A bill vetoed by Gov. Susana Martinez was overturned by the state Senate last week; after the House failed to do the same, the measure died.

Teachers in the Estancia Valley and East Mountains had spoken out for the bill, which would have meant that teachers would be able to use their allowed 10 sick days every year, without a negative impact on their teacher evaluations. The veto means that if a teacher uses more than three sick days, it will ding them on evaluations.

The bill had sailed through the House initially with only three votes against it. Then two Senate committees gave a thumbs up before the bill passed unanimously in that chamber.

The Senate override passed, but an override failed a few days later in the House, meaning the governor’s veto stands.

Rep.

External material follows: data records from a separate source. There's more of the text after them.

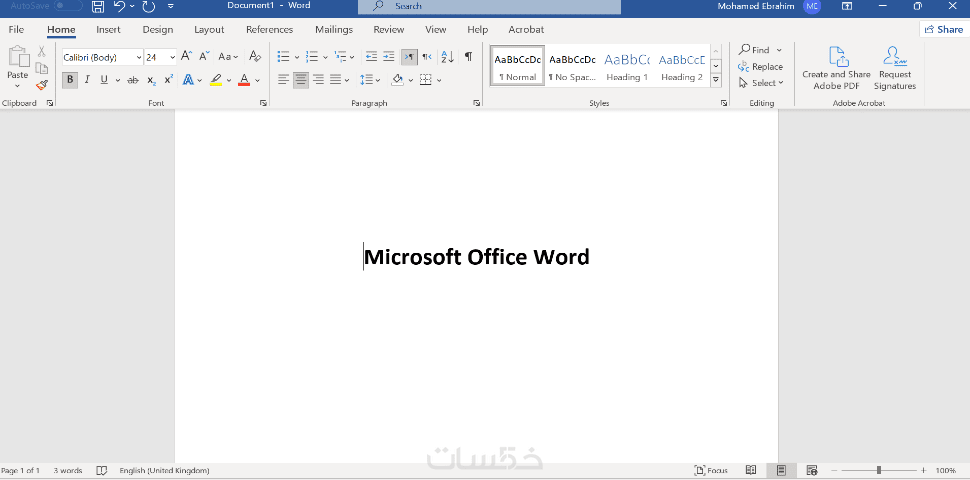
Task: Toggle the AutoSave switch
Action: 68,6
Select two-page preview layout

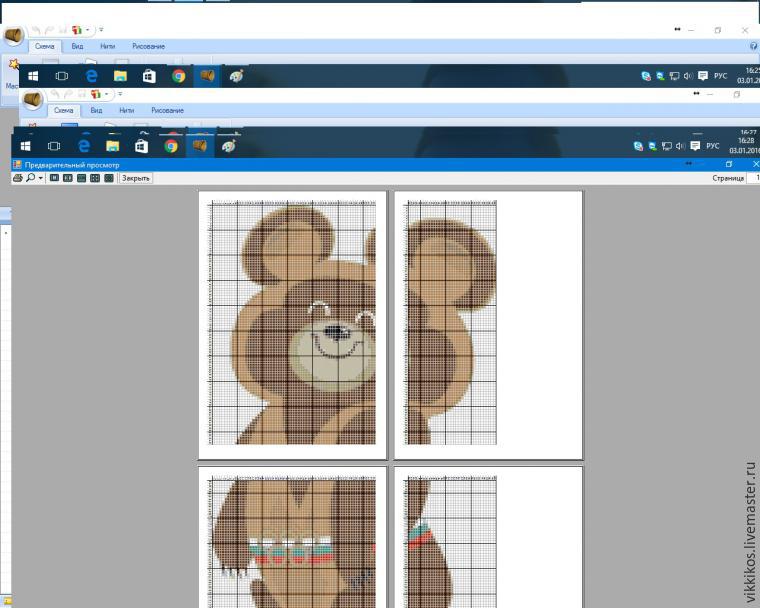point(68,178)

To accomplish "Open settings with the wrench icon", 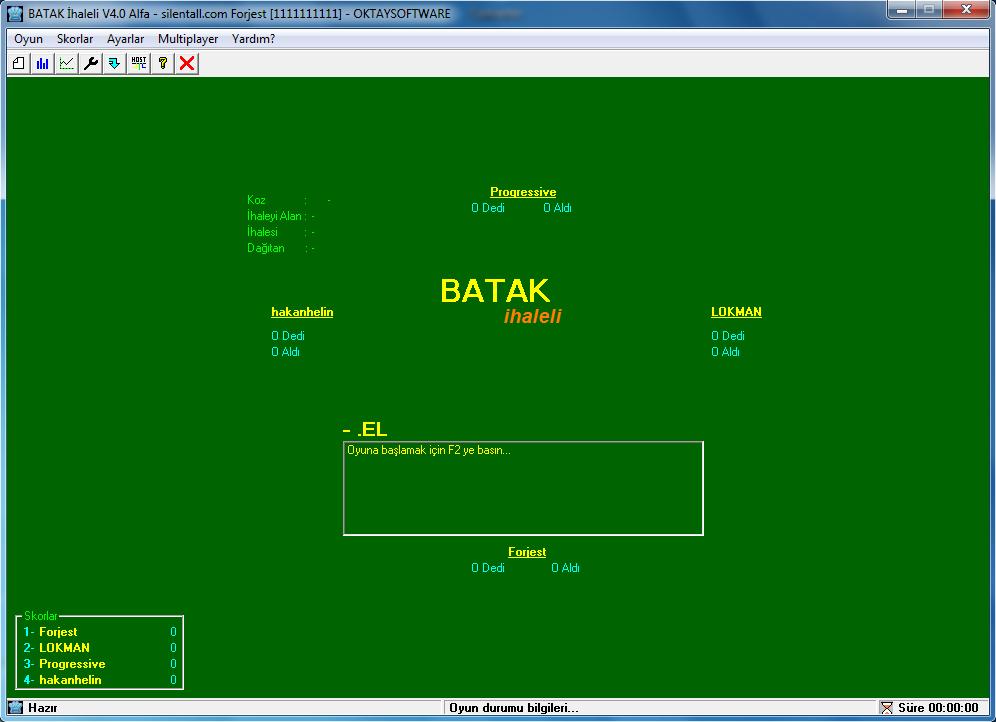I will point(91,63).
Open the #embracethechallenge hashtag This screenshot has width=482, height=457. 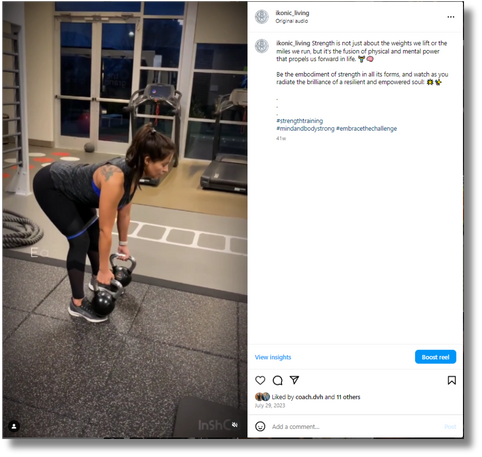pos(367,129)
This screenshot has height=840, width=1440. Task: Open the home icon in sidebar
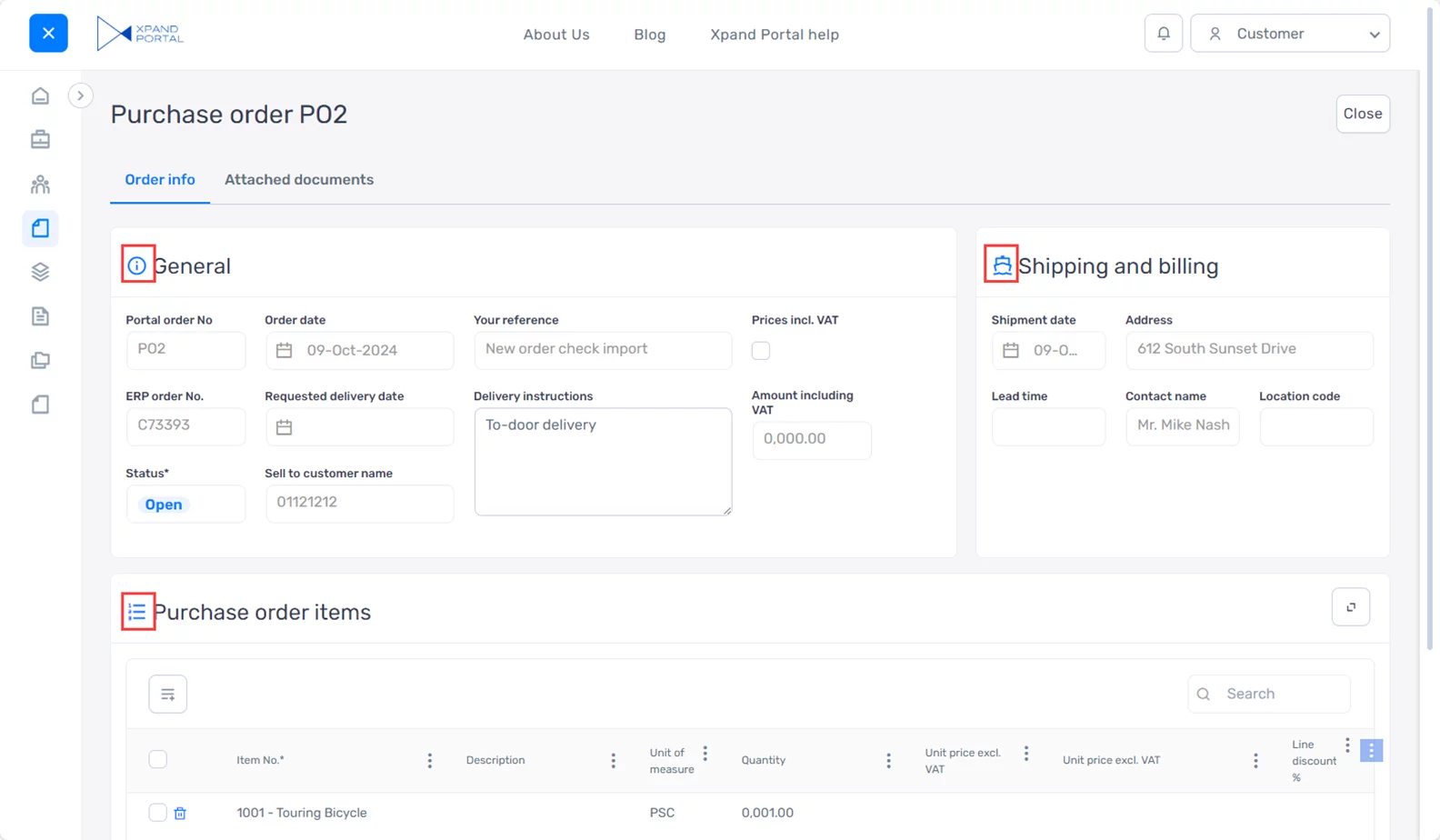tap(40, 96)
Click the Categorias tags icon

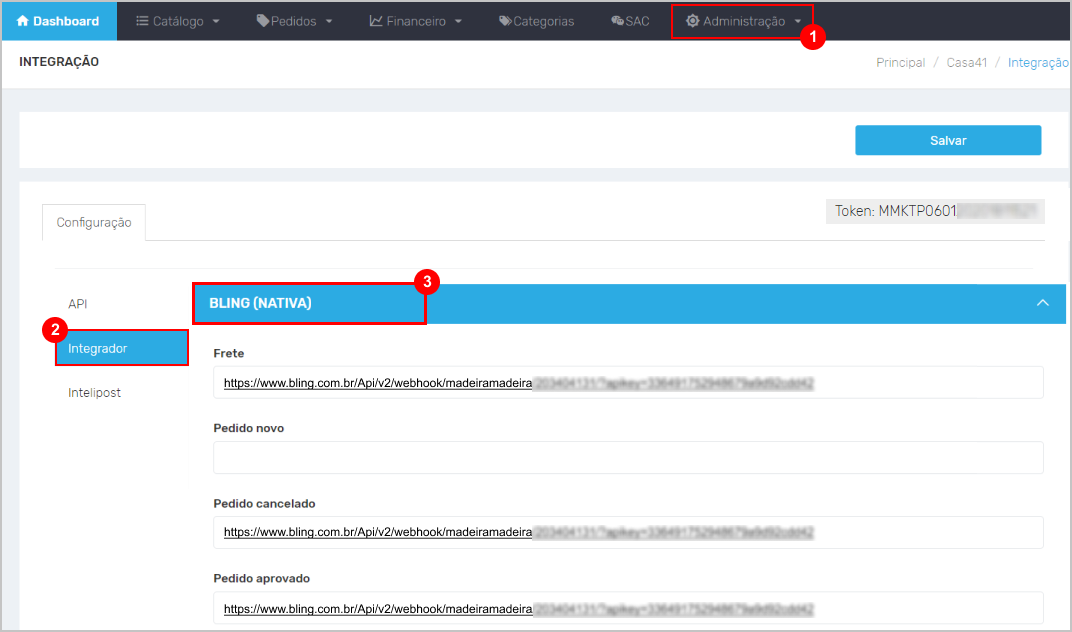(505, 21)
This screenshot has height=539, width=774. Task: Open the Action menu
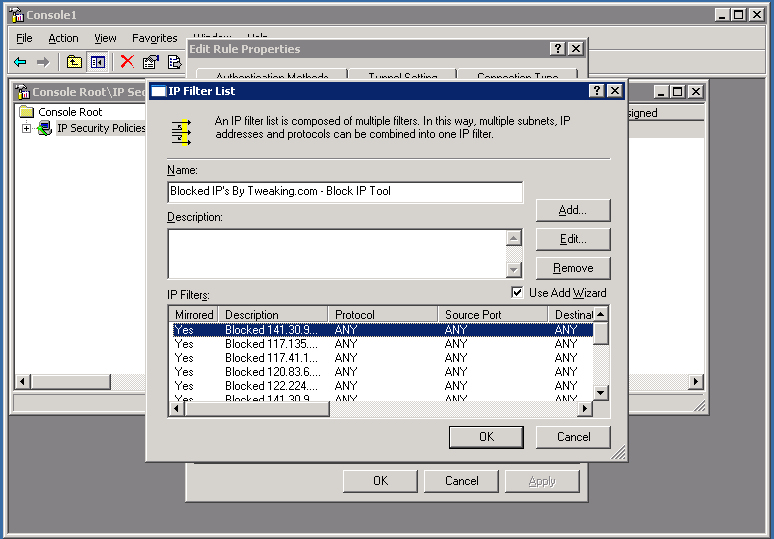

Jim Smith released the statement below after the House failed to override the veto of House Bill 241.

Smith is a former teacher, and represents the East Mountains in House District 22. He was one of three legislators who voted against passage of the bill in the House.

In her veto message, Gov. Martinez stated that she would be willing to consider changes to attendance measures as part of a comprehensive teacher evaluation system,” Smith’s statement says, continuing, “Attendance measures account for just five percent of a teacher’s overall evaluation. House Bill 241 sought to address only the attendance component in teacher evaluations, and we respect Gov. Martinez’s request to take a comprehensive view of the evaluation structure.

Teachers from every part of the state brought their concerns and ideas to us. They worked with several representatives on comprehensive evaluation reform measures this session. These teacher-led reforms would have addressed all components of the teacher evaluation by reducing the weight of the student achievement measure as well as increasing the number of days a teacher could take without being penalized on their evaluations.

These are the changes that New Mexico teachers wanted, and only such a comprehensive approach would have provided real relief for them. The unions blocked these reforms, ignoring the wishes of the people they claim to represent.

Decisions that affect our children should be made after much thought, deliberation and care. Overriding a veto is an extraordinary action, and it should be taken after all other efforts to resolve this matter have been exhausted. We are not yet at that point.

House Bill 241 has brought attention to this issue, and we are confident that we can work with Gov. Martinez on a reasonable solution that promotes excellent instruction while supporting the needs of our teachers.”